Plate tectonics move earth masses. Korea just shifted 6 cm. after the
recent Japan earthquake of 8.9 on the Richter scale. The Bhuj
earthquake of 26 Jan.

2001 of 8.3 on Richter scale was also caused by plate tectonics.

http://en.wikipedia.org/wiki/File:Himalaya-formation.gif

Source:

www.usgs.org

US Government website

See also:

http://en.wikipedia.org/wiki/File:Earthquake_Information_for_Pakistan.gif

- S. Kalyanaraman

Geologists raise concern over India's N-security

By Killugudi Jayaraman
16 Mar 2011 05:02:04 PM IST

Bangalore: Despite the chorus of assurances from Prime Minister
Manmohan Singh downward that Indian nuclear plants are safe because
they are away from geological faults that can generate earthquakes or
tsunamis, some of India's leading geologists voiced concern in the
wake of the devastation caused by the 9-magnitude quake in Japan.

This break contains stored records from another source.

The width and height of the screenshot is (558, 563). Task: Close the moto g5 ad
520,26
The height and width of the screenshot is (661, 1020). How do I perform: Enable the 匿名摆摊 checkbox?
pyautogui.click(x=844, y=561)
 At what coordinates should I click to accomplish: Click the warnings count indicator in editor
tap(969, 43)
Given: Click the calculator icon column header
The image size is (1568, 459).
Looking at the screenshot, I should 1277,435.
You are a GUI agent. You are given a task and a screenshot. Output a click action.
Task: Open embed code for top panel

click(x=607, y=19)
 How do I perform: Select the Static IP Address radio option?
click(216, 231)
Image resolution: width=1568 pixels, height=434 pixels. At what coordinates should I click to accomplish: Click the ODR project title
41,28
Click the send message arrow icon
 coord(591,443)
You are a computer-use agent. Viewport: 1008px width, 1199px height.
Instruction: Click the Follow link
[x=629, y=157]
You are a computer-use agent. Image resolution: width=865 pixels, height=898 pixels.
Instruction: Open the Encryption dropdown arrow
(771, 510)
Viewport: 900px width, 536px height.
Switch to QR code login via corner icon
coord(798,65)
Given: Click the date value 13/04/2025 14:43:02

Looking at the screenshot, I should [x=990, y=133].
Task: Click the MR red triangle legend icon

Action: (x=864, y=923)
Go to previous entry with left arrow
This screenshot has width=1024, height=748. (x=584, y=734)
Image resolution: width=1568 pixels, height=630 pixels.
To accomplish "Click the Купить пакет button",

K.S. Valdiya, a renowned geologist at the Jawaharlal Nehru Centre for
Advanced Scientific Research in Bangalore, is one of those who
believe that complacence will be harmful.

It is true the Dec 26, 2004, Indian Ocean tsunami did not result in
any damage to the Madras Atomic Power Station at Kalpakkam except
causing some flooding, but Valdiya says this was because the tsunami
originated from the subduction zone near Sumatra some 1,400 km away
from India.

"The same subduction zone (where two oceanic plates come together,
one riding over the other), as deep as near Sumatra, continues north
towards the Andaman Islands," Valdiya pointed out.

According to him, had the tsunami originated from near the Andaman
Islands, instead of Sumatra, the waves would have lashed India's
eastern coast with much greater ferocity and travelled much farther
inland.

Many tsunami-generating earthquakes had taken place near the Andaman
Islands and there is no guarantee that in future such mega-events
will not take place there closer to the eastern shore of mainland
India, he maintained.

Valdiya warned that India's west coast is also not immune to
tsunamis. He recalled that in 1945, Mumbai, then known as Bombay, was
lashed by tsunami waves triggered by an earthquake on the Makran
coast, which is another subduction zone in the Arabian Sea.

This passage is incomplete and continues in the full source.